In connection with the practical criticism of the Habrahabrovets, I radically redid the post. I hope this option will be appreciated more positively.
For almost two years I have been working in a company that has been engaged in digitizing archive and library funds. Scanning of information has been put on stream and we receive tens of thousands of graphic images per day, which must be recognized and unloaded by the customer. My task is to create a conveyor technology for recognizing information from graphic images.
In this post I want to share my experience and talk about handwriting recognition technology.
')
Auto Recognition Testing
Printed textABBYY FineReader is the undisputed leader in this segment. Recognition programs are developed with a bias on the standard documentation of companies that are the main consumers of software. They are not designed for non-standard formats, so programs cannot give a confidence level above 80%.

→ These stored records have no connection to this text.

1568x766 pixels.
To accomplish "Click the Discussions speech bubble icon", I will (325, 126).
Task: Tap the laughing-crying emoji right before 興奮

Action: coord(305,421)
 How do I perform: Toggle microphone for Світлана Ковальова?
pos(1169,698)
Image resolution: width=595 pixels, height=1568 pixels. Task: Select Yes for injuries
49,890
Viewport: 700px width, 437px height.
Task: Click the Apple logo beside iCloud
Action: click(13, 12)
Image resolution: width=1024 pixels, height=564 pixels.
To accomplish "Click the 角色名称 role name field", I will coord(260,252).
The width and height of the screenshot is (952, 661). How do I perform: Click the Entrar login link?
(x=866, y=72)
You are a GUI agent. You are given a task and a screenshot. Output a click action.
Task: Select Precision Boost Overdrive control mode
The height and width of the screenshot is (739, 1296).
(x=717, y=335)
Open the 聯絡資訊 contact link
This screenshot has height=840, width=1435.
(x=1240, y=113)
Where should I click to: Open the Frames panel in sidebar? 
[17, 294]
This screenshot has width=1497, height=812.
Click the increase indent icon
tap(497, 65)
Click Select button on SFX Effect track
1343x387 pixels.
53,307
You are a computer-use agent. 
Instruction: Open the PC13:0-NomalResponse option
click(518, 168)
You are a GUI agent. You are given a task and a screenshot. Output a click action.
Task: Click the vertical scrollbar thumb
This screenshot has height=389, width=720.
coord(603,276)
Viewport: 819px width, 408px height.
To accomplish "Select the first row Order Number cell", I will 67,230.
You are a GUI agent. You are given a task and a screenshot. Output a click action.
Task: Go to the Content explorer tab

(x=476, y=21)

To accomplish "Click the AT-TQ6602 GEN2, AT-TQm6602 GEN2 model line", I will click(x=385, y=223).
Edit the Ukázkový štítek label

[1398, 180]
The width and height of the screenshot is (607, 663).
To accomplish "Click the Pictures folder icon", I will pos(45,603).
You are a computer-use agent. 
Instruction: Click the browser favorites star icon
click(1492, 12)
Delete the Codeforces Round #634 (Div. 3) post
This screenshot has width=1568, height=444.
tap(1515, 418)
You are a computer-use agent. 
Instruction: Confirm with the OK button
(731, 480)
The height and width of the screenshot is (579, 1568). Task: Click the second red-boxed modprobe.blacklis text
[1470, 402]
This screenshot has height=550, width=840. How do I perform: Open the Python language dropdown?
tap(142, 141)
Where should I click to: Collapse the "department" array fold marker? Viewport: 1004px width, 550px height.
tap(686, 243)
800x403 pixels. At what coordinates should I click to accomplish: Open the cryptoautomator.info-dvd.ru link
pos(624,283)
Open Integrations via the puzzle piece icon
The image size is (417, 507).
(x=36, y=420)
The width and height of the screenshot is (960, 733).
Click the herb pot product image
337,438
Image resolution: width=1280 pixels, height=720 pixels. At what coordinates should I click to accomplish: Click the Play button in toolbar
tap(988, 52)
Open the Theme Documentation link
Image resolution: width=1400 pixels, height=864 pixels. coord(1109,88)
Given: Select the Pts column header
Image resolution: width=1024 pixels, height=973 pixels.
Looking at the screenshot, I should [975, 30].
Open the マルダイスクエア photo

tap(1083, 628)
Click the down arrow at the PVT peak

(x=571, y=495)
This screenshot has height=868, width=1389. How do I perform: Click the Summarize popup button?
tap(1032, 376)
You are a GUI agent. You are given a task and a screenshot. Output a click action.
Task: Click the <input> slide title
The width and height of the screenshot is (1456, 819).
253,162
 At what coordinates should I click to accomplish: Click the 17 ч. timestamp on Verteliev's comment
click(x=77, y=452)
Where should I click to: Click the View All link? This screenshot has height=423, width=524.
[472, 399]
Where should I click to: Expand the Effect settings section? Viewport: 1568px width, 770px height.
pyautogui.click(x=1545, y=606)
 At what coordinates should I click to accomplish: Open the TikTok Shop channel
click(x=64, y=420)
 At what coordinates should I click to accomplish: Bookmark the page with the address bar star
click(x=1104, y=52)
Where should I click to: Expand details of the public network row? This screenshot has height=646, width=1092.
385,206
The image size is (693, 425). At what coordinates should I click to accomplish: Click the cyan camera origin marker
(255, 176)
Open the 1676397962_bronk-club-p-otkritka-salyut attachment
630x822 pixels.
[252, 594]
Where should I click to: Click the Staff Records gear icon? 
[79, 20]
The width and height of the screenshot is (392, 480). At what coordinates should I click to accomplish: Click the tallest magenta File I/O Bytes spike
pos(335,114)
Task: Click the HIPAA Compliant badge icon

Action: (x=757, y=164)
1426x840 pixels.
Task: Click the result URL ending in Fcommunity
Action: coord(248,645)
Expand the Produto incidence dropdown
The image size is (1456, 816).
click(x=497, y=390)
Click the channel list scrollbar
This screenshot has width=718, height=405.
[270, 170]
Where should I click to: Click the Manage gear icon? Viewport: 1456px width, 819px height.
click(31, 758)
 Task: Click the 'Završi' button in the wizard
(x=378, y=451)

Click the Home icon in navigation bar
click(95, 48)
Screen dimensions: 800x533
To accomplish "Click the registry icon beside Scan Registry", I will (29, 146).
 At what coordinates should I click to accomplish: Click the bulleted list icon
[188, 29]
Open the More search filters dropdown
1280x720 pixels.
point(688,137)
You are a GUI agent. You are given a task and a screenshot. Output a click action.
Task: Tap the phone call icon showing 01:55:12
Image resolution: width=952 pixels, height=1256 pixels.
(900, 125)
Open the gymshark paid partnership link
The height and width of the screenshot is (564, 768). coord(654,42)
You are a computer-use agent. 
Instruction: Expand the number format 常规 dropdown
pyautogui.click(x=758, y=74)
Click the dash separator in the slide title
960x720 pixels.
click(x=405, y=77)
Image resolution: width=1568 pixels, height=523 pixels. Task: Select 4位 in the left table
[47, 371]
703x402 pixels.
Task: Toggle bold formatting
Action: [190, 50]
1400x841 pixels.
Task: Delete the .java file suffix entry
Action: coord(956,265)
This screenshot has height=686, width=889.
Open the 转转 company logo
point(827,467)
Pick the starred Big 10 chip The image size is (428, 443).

When processing library cards of ten to twenty years old, ABBYY FineReader cannot give a result above 60% confidence. See the screenshot below.
HandwritingABBYY FineReader has versions of the program where, after training, it must recognize the text. The essence is simple - the product is an empty neural network. The user needs to fill it manually. If a user tries to recognize multiple handwriting, the program will not be able to produce a result. Having spent a week of time learning such a software solution, in the end, we did not get a positive result.
The use of automated programs for handwriting recognition today is almost impossible. Entering information from a graphic image by an operator is the only way to obtain digitized information. See the screenshot below.
Creation of technology of manual recognition
Then we will talk about the technology that had to be created. There was an algorithm that took six months to implement. Below is the procedure for obtaining the recognized text:
- Scan - stream scanner performs itself.
- The division of the array of graphic images on the basis of the subcategories - this and all further steps are performed by a person. This step allows you to increase the efficiency of input.
- Checking the work done in the previous step.
- Data input. All information is logically divided into fields and filled in parts. Each data array has its own specifics and its own input rules:
- if the information is confidential - the image is automatically cut into pieces, and each operator receives only part of the information for input;
- with a large number of fields - the fields of one card are divided between several operators.
- Validation of input data. The presence of errors affects the pay of people who enter data.
- A number of general automated checks on the database.
- Shipment of finished parts of the array to the customer.
The project was called the "Center for Remote Employment" and began to gain momentum. The first month had to constantly correct the mistakes that came out during the run-in. Then the process was adjusted, and the software began to work stably and unload ready-made data arrays.
As the load grows - new problems on the optimality of algorithms and the speed of their processing began to arise on the server. While they are being solved locally, but it is quite possible that soon the whole system will have to be optimized.
The whole project was implemented with the support of the Ministry of Culture and Tourism of Ukraine, you can read more on the
link .
Briefly about the system
Programming language: PHP.
Database: MySQL.
CMS, Framework: none, development started from scratch.
At last
For those who are interested to see the various versions of the results of the work of ABBYY FineReader, I posted additional screenshots by
reference .
If this post is accepted positively, I will publish a sequel and talk about how library automation technology has been built in the CIS countries. I will pay special attention to the module with interesting features, which is responsible for displaying information on the Internet.